È vero che, avendo anticipato a un operatore e alla coordinatrice della Casa la mia intenzione di voler parlare con Miriam, dubito che sia stata una sua completa iniziativa comportarsi così, ma comunque, in quel momento, eravamo soli. La mia sperimentazione a “Disability house” terminò dopo solo ventitré giorni, anziché le sette settimane programmate, dopo aver adeguatamente risposto a un’e-mail di Camilla -indirizzata a un gruppo di persone coinvolte a vario titolo in questo mio progetto-, dove l’educatrice in questione, narrando alcuni fatti in modo distorto, aveva tentato di farmi passare per uno squilibrato!... E così, ora, anche la responsabile generale -che ricopre un ruolo superiore a quello della coordinatrice-, che fino a quel momento era stata all’oscuro di tutto, cominciò a sapere che a “Disability House” c’era qualcosa che non andava.
Bene, il mio resoconto finisce qui. Ho cercato di selezionare i fatti più narrabili tra i molti che mi venivano alla mente, cercando di raccontarli nel modo più sintetico possibile.

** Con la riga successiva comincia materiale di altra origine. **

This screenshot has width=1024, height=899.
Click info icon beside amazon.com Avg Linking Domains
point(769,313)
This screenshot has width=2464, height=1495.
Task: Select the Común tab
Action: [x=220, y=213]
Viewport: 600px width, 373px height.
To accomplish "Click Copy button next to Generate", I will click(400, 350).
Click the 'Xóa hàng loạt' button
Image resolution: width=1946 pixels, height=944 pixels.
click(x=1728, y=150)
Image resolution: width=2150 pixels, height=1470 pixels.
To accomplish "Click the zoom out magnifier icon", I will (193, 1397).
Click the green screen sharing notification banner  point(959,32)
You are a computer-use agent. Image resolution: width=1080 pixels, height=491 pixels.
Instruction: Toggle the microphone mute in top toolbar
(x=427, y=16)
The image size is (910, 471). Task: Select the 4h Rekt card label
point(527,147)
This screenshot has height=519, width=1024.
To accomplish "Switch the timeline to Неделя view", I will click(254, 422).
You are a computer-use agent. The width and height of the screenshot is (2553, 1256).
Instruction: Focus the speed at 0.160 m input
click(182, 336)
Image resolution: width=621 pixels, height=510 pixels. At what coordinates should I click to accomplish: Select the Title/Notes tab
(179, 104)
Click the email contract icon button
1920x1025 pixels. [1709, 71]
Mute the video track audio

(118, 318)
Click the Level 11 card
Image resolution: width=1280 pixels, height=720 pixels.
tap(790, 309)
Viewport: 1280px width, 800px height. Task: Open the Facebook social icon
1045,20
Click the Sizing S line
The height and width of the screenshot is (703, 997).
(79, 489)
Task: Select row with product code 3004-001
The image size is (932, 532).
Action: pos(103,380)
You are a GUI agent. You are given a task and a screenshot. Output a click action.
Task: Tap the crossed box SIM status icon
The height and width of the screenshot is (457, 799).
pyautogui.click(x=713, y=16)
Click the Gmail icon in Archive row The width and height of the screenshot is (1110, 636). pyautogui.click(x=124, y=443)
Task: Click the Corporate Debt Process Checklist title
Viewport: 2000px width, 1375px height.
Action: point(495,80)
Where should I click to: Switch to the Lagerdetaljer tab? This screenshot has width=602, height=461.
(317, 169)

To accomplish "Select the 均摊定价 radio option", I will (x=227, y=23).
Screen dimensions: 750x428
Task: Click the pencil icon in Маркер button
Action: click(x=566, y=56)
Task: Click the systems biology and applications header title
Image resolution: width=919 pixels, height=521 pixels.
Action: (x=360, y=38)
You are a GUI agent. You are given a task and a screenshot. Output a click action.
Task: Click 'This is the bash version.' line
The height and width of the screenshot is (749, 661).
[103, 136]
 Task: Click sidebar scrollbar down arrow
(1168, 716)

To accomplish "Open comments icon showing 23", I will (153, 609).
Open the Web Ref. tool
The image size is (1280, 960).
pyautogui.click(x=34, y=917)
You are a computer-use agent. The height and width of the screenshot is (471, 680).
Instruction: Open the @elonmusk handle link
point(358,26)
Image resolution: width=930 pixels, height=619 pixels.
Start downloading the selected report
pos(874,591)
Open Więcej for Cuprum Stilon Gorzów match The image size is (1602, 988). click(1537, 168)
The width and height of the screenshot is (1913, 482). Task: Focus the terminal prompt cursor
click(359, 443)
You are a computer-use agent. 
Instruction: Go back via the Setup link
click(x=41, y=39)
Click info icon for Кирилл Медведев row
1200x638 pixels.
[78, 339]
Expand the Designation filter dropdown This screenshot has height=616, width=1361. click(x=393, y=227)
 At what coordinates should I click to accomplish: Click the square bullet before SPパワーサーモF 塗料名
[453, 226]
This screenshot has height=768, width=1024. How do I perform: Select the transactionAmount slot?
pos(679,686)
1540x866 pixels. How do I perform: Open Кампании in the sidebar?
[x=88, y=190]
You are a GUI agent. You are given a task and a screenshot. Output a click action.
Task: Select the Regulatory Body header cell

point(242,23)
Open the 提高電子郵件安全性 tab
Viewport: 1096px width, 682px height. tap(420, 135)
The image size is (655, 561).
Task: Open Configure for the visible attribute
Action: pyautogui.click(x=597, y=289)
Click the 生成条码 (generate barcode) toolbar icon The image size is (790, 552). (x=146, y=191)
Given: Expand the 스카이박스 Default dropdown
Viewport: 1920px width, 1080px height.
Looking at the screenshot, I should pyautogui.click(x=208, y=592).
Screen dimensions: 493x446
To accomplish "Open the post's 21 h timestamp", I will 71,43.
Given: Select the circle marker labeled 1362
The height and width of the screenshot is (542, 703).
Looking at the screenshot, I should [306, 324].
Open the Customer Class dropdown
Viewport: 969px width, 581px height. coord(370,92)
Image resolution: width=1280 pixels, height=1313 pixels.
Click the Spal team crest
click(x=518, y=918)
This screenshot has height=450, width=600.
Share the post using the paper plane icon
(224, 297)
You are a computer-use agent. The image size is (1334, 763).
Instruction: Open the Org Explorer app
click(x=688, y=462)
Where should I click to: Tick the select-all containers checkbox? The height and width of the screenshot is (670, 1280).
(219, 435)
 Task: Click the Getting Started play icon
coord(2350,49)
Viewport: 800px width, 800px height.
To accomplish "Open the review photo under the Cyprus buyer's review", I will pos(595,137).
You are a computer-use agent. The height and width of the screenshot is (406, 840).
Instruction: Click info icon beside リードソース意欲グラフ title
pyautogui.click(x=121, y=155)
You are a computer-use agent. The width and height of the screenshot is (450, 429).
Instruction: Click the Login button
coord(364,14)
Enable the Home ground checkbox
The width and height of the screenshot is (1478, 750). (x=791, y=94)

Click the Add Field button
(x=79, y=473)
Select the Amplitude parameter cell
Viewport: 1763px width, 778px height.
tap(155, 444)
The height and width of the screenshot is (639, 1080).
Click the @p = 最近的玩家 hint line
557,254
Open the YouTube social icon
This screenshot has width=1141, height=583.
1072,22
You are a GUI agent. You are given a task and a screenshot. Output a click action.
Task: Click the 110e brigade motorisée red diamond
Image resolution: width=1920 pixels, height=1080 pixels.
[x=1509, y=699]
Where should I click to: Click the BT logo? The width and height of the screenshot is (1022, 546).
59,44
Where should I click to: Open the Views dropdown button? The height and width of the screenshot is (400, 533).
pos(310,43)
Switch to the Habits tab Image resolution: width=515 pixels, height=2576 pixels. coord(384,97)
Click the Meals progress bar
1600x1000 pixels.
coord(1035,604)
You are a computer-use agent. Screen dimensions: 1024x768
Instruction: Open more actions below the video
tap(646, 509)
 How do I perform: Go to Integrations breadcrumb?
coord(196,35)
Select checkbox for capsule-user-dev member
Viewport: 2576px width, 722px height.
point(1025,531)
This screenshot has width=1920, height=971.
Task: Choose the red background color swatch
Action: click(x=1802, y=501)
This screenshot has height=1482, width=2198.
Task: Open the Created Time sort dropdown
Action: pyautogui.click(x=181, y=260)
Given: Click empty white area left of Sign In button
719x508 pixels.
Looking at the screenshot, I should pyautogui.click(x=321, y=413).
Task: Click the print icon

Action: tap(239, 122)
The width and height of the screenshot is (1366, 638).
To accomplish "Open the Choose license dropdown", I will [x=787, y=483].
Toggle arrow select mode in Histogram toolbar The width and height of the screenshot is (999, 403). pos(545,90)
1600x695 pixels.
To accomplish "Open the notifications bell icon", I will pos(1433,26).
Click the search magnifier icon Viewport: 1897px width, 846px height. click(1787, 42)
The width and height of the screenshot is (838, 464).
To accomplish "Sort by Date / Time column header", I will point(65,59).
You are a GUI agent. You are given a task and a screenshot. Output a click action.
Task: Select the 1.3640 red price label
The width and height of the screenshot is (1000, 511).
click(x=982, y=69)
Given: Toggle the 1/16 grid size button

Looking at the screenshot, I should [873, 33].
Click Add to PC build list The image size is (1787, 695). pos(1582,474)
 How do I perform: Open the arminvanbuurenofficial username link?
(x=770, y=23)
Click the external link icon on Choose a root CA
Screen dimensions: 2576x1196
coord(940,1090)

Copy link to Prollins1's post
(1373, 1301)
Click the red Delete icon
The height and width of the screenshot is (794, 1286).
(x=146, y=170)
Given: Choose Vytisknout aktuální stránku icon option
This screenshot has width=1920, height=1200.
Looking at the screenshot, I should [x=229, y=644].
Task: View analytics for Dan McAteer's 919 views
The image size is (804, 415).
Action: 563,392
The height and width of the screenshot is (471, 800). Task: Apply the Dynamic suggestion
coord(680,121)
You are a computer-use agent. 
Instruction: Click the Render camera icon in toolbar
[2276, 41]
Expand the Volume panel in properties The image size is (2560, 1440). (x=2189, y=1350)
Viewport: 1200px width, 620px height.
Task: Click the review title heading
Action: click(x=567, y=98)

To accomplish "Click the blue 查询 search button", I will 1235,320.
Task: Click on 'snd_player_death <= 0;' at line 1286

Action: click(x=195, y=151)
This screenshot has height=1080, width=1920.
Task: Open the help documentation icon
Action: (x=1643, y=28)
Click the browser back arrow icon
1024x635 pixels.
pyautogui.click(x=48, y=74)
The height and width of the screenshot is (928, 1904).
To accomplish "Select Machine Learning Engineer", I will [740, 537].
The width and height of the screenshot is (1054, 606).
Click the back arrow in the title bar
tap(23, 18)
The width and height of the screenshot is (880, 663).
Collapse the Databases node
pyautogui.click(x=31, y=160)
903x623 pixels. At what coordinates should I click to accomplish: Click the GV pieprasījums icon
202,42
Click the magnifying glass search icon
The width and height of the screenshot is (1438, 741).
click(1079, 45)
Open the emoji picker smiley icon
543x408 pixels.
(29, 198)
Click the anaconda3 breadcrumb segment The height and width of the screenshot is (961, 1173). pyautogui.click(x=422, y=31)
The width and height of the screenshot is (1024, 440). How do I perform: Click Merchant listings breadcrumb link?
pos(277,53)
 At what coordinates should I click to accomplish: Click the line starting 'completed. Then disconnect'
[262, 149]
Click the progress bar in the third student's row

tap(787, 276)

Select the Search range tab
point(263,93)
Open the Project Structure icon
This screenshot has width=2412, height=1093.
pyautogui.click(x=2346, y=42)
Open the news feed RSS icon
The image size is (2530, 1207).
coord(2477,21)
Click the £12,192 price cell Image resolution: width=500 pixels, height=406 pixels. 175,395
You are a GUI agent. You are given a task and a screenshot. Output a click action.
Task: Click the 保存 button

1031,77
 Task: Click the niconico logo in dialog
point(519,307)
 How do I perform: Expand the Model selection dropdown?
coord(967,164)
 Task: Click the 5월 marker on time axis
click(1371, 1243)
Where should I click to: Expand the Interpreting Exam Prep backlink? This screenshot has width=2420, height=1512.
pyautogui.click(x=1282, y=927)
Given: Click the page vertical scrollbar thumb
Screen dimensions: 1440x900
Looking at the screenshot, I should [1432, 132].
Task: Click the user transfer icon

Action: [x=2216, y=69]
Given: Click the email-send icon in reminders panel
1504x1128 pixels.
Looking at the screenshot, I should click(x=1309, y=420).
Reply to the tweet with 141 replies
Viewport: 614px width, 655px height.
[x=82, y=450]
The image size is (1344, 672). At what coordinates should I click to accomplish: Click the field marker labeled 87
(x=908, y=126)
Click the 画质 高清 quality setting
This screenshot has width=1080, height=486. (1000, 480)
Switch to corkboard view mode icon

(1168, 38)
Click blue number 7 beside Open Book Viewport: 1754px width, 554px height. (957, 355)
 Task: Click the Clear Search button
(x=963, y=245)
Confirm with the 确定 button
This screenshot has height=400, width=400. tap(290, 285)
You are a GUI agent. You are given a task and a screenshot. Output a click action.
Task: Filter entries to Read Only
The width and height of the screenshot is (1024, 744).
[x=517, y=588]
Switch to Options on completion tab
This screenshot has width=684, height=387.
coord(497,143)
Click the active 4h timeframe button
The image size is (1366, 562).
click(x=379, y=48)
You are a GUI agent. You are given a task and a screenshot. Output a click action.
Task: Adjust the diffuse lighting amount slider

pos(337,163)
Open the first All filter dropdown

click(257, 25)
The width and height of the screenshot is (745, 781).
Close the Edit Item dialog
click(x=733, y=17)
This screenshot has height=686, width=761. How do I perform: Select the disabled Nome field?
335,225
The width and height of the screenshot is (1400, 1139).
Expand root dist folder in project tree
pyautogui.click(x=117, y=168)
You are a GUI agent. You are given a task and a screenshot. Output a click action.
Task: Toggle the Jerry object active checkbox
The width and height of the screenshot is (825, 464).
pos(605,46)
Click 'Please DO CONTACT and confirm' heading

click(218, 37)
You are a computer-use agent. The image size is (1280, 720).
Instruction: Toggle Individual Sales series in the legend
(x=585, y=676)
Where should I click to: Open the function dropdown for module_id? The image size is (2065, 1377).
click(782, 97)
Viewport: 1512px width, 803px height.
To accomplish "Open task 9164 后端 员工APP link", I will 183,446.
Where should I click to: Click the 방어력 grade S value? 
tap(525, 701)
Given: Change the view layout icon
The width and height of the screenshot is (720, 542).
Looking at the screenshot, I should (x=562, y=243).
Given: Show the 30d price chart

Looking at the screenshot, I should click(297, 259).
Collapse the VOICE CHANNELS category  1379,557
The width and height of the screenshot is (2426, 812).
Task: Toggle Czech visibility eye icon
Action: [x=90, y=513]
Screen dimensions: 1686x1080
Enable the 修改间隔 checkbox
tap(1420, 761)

Una sera, al Boulevard Café, durante un’intervista che gli stavo facendo per l’agenzia giornalistica Hpress, Andrea G. Pinketts mi disse: “Io credo che la letteratura possa migliorare quelle persone che hanno voglia di essere migliorate, e a volte persino la necessità di essere migliorate”. Io credo che avesse ragione, e spero, con questo mio articolo narrativo, di poter aiutare a migliorare le cose.